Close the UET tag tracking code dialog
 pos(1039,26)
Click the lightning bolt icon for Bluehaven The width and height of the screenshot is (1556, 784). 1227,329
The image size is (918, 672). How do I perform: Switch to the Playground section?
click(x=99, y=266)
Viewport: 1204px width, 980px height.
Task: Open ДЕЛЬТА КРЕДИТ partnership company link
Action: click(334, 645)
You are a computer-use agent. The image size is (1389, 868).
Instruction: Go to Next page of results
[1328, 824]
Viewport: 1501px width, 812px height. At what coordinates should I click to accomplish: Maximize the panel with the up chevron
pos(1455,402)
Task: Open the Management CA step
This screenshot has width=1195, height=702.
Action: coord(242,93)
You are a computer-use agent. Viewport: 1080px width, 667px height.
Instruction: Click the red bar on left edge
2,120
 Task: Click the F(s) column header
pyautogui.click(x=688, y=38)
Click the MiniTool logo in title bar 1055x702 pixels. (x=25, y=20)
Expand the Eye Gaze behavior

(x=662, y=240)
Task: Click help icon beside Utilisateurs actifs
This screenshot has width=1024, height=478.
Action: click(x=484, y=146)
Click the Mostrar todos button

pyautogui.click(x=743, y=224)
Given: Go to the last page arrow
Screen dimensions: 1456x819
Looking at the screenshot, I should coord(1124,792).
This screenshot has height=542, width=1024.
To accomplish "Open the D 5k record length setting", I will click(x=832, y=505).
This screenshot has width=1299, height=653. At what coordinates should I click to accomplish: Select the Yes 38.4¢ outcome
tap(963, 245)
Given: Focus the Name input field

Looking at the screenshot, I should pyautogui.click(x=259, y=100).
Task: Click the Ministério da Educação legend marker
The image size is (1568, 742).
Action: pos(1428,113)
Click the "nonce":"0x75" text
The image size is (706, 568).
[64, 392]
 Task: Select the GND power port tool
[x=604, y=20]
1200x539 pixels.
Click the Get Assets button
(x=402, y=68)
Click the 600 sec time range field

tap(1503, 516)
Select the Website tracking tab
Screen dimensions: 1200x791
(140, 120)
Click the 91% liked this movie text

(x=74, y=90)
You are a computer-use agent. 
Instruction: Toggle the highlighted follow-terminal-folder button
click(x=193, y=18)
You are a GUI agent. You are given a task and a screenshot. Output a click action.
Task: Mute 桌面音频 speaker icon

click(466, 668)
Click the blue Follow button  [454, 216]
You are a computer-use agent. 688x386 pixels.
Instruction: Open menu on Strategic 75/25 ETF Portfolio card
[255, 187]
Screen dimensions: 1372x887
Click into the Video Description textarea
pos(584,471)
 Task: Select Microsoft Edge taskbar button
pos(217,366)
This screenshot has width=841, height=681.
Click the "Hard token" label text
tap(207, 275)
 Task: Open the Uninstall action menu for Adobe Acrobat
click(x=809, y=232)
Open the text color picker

**Brief**
Format the material above as a numbered list, one line per item, and drop the blank lines.

**Final result**
1. Close the UET tag tracking code dialog
2.  pos(1039,26)
3. Click the lightning bolt icon for Bluehaven The width and height of the screenshot is (1556, 784). 1227,329
4. The image size is (918, 672). How do I perform: Switch to the Playground section?
5. click(x=99, y=266)
6. Viewport: 1204px width, 980px height.
7. Task: Open ДЕЛЬТА КРЕДИТ partnership company link
8. Action: click(334, 645)
9. You are a computer-use agent. The image size is (1389, 868).
10. Instruction: Go to Next page of results
11. [1328, 824]
12. Viewport: 1501px width, 812px height. At what coordinates should I click to accomplish: Maximize the panel with the up chevron
13. pos(1455,402)
14. Task: Open the Management CA step
15. This screenshot has width=1195, height=702.
16. Action: coord(242,93)
17. You are a computer-use agent. Viewport: 1080px width, 667px height.
18. Instruction: Click the red bar on left edge
19. 2,120
20.  Task: Click the F(s) column header
21. pyautogui.click(x=688, y=38)
22. Click the MiniTool logo in title bar 1055x702 pixels. (x=25, y=20)
23. Expand the Eye Gaze behavior
24. (x=662, y=240)
25. Task: Click help icon beside Utilisateurs actifs
26. This screenshot has width=1024, height=478.
27. Action: click(x=484, y=146)
28. Click the Mostrar todos button
29. pyautogui.click(x=743, y=224)
30. Given: Go to the last page arrow
31. Screen dimensions: 1456x819
32. Looking at the screenshot, I should coord(1124,792).
33. This screenshot has height=542, width=1024.
34. To accomplish "Open the D 5k record length setting", I will click(x=832, y=505).
35. This screenshot has width=1299, height=653. At what coordinates should I click to accomplish: Select the Yes 38.4¢ outcome
36. tap(963, 245)
37. Given: Focus the Name input field
38. Looking at the screenshot, I should pyautogui.click(x=259, y=100).
39. Task: Click the Ministério da Educação legend marker
40. The image size is (1568, 742).
41. Action: pos(1428,113)
42. Click the "nonce":"0x75" text
43. The image size is (706, 568).
44. [64, 392]
45.  Task: Select the GND power port tool
46. [x=604, y=20]
47. 1200x539 pixels.
48. Click the Get Assets button
49. (x=402, y=68)
50. Click the 600 sec time range field
51. tap(1503, 516)
52. Select the Website tracking tab
53. Screen dimensions: 1200x791
54. (140, 120)
55. Click the 91% liked this movie text
56. (x=74, y=90)
57. You are a computer-use agent. 
58. Instruction: Toggle the highlighted follow-terminal-folder button
59. click(x=193, y=18)
60. You are a GUI agent. You are given a task and a screenshot. Output a click action.
61. Task: Mute 桌面音频 speaker icon
62. click(466, 668)
63. Click the blue Follow button  [454, 216]
64. You are a computer-use agent. 688x386 pixels.
65. Instruction: Open menu on Strategic 75/25 ETF Portfolio card
66. [255, 187]
67. Screen dimensions: 1372x887
68. Click into the Video Description textarea
69. pos(584,471)
70.  Task: Select Microsoft Edge taskbar button
71. pos(217,366)
72. This screenshot has width=841, height=681.
73. Click the "Hard token" label text
74. tap(207, 275)
75.  Task: Open the Uninstall action menu for Adobe Acrobat
76. click(x=809, y=232)
77. Open the text color picker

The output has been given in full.